By Patrick O’Hannigan —
Media in the Raleigh area lends itself to metaphor, because it is dominated by “mom” (WRAL-TV) and “dad” (The News & Observer newspaper). Those labels find purchase in the culture of the two companies. The N&O is older. In the tradition of speech-making dads everywhere, it has an “About Us” web page that praises something −diversity− that it never actually defines. Opinion writers in that outfit ride high horses even on low roads. Meanwhile, WRAL cultivates a softer image, renting out the Azalea Gardens behind its TV studios, sending the “Tar Heel Traveler” on trips around the state, and hosting a blog called “Go Ask Mom.”
Despite their differences, both companies are politically progressive. This is nowhere more obvious than in how they cover stories involving Governor Roy Cooper. Cooper, a Democrat, gets a pass that WRAL and the N&O never gave his Republican predecessor.
The flattering treatment of Governor Cooper can’t be attributed solely to shared ideology, but shared ideology does help to airbrush his record. For example, while a December 6 search for “Roy Cooper” on the WRAL website yielded 2,708 hits, few of the citations are substantive. Readers who comb through them will find that the governor lit the state Christmas tree and praised the Durham Bulls. A story about “Famous people who died in 2017” also counts as a search result for Governor Cooper, although it carries a “relevance score” of only 1.78 percent.
If you’re looking for something meatier, Governor Cooper earns a passing mention in a November 21 editorial about gerrymandered voting districts, but only because that essay said that if Republicans can keep up what editors call an “illegal power play” for three more years, “they’ll have kept power through the administration of Democratic Gov. Roy Cooper.” In other words, the essay makes Cooper a marker on a timeline, which is something that former governor Pat McCrory seldom had a chance to be, because Ma and Pa Media turned him into a lightning rod for their disappointments. Remember the summer of 2013, when McCrory made the mistake of trying to placate pro-choice demonstrators outside the executive mansion with a plate of homemade cookies? For that, local media found proxies to call McCrory condescending and sexist rather than gracious or funny.
When the former head of North Carolina’s Department of Environmental Quality stepped down from that agency and accused officials in the Cooper administration of trying to “stifle” his opinions, WRAL mentioned that.

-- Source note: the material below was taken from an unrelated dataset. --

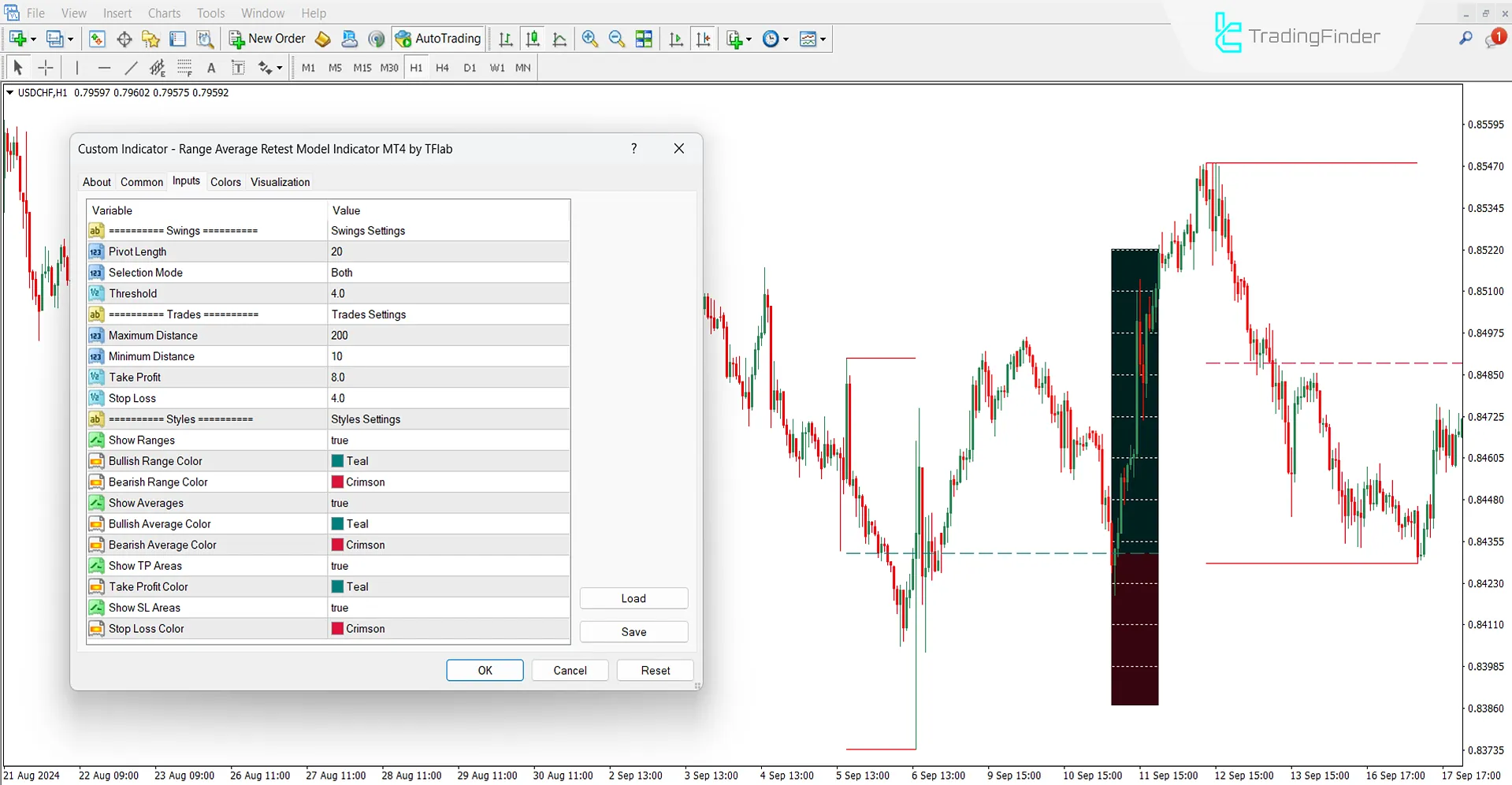The height and width of the screenshot is (785, 1512).
Task: Open the New Order window
Action: click(266, 38)
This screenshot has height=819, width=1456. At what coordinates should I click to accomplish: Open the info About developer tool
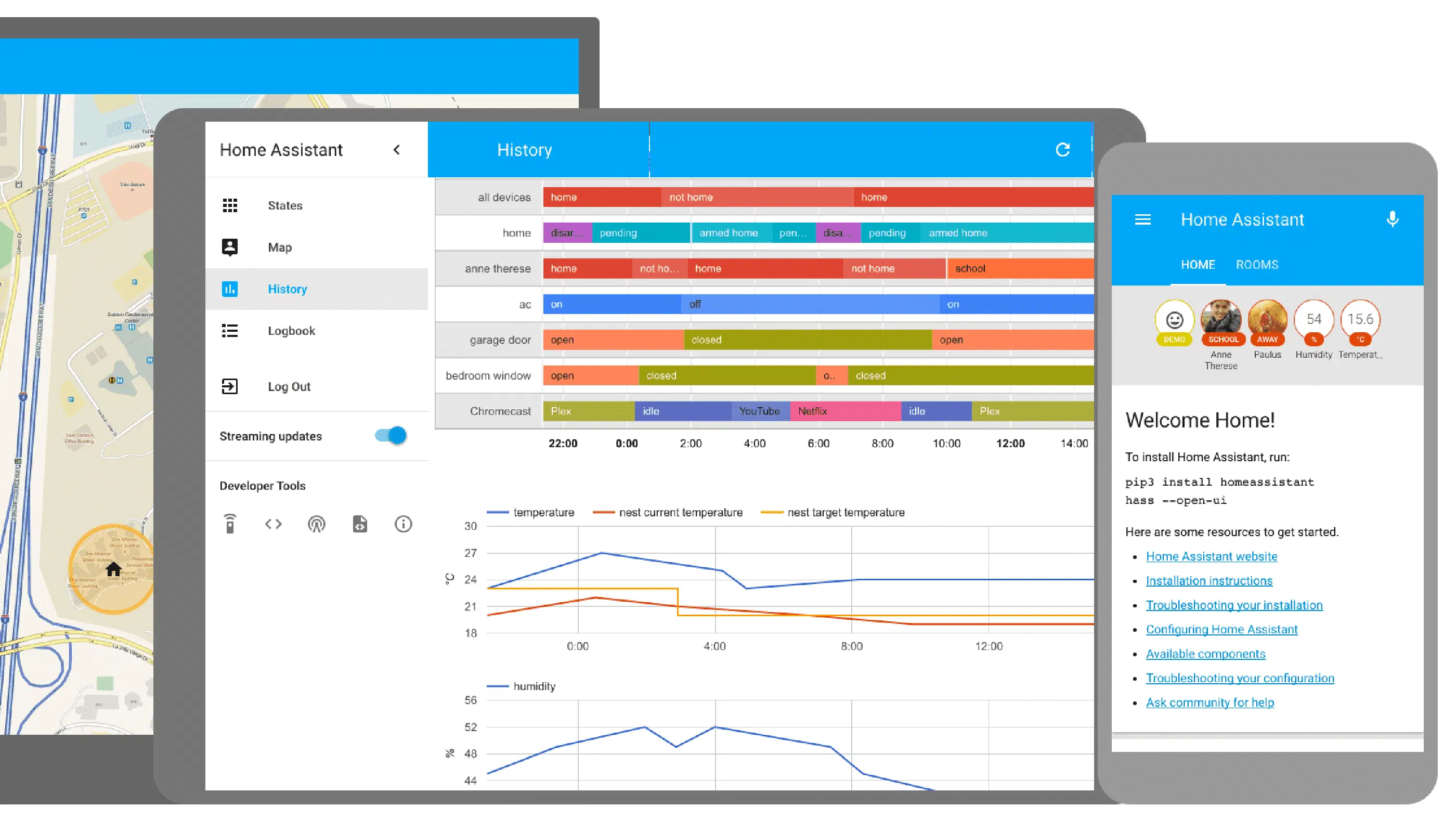[x=403, y=524]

Yet WRAL producers shaped the story as a disagreement between two men who ran the same department at different times, rather than a tale about an outspoken employee coming to the unfavorable notice of a new governor.
The News & Observer is likewise gentle in the way it treats Roy Cooper. Executives there have done what they can to ensure that all most people know about the man is that he used to be North Carolina’s Attorney General and is now their governor. N&O editors are not about to ask the governor whether it was arrogant of him to leave his predecessor to defend the so-called “bathroom bill” alone. Cooper was Attorney General then, and made no secret of his distaste for what the state legislature had done in response to provocation from the Charlotte City Council. Cooper could have resigned his position in honorable protest at the time. Instead he chose to stay on and undercut his boss.

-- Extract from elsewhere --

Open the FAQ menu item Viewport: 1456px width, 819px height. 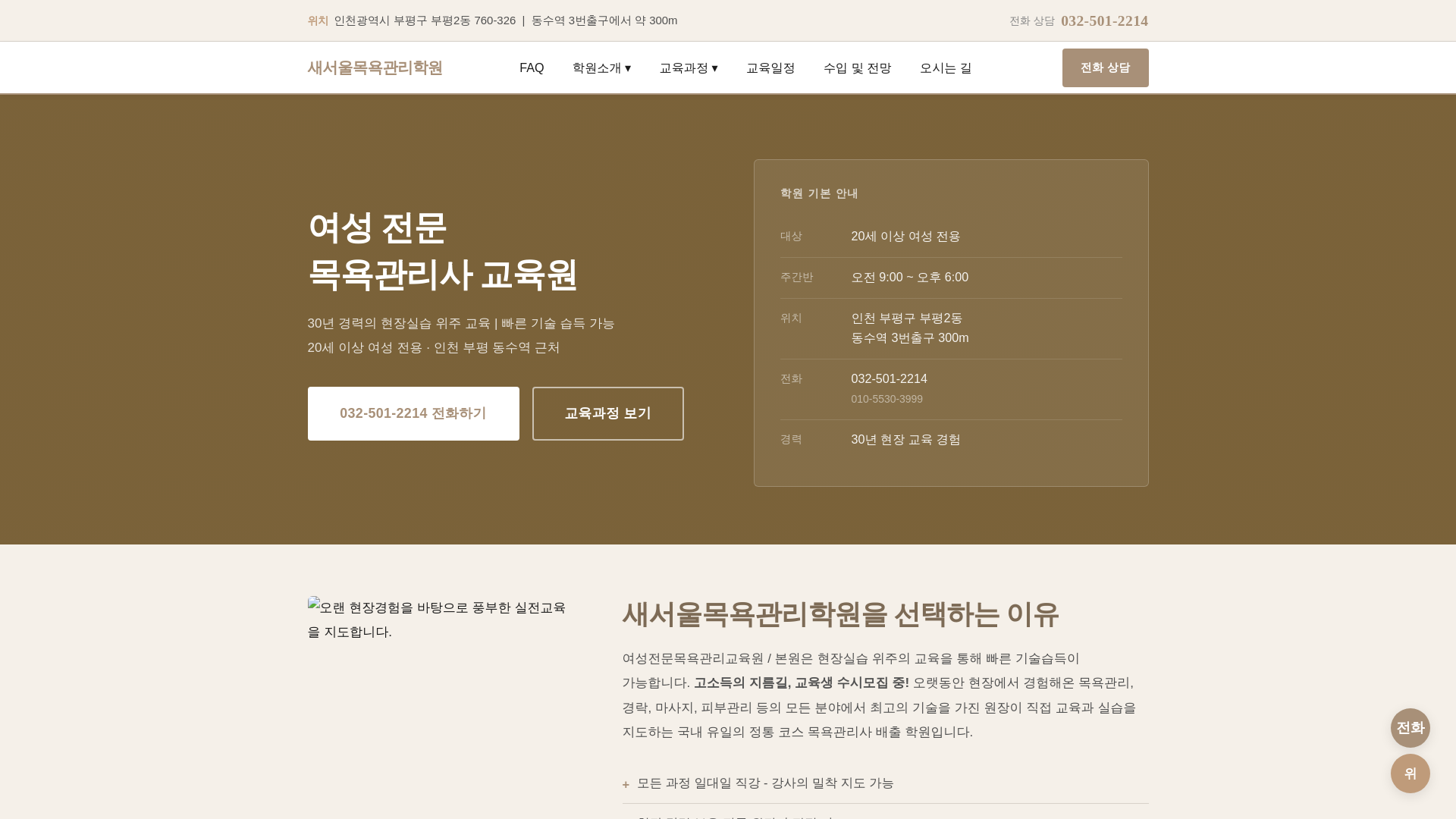click(x=532, y=68)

Now that he’s governor, “mom” and “dad” are loathe to start asking hard questions. Mama don’t dance, and daddy don’t rock and roll. The mentions that Cooper gets in local media track closely with the executive orders and proclamations available on his own website. If you turn exclusively to the News & Observer or WRAL-TV for coverage of local events, you can be forgiven for thinking that Governor Cooper’s approach to his job is remarkably similar to Elmer J. Fudd’s approach to rabbit hunting, because both the politician and the cartoon character strive to be “very, very quiet.”
In cosmic payback for his star turn as the “righteous opposition” in the debacle that was House Bill 2, Governor Cooper now serves alongside a Republican lieutenant governor. He also contends with a Republican-dominated legislature. But Cooper defenders sensitive to those obstacles never seem to recall that McCrory faced mutterings about his friends in the energy industry, and “Moral Monday” protests orchestrated by Rev. William Barber, who conveniently decided to move on once a Democratic administration was safely back in power.
Would local media go after an ideologue with whom they are comfortable? Hardly. What they do instead is hand him wish lists, such as the one in this headline from a November 28 op-ed in the N&O: “Cooper should crack down on Duke Energy’s hazards.”
Patrick O’Hannigan is a father of two who works as a technical writer and editor in North Carolina.
The views of the author do not neccesarily represent the views of the Civitas Institute.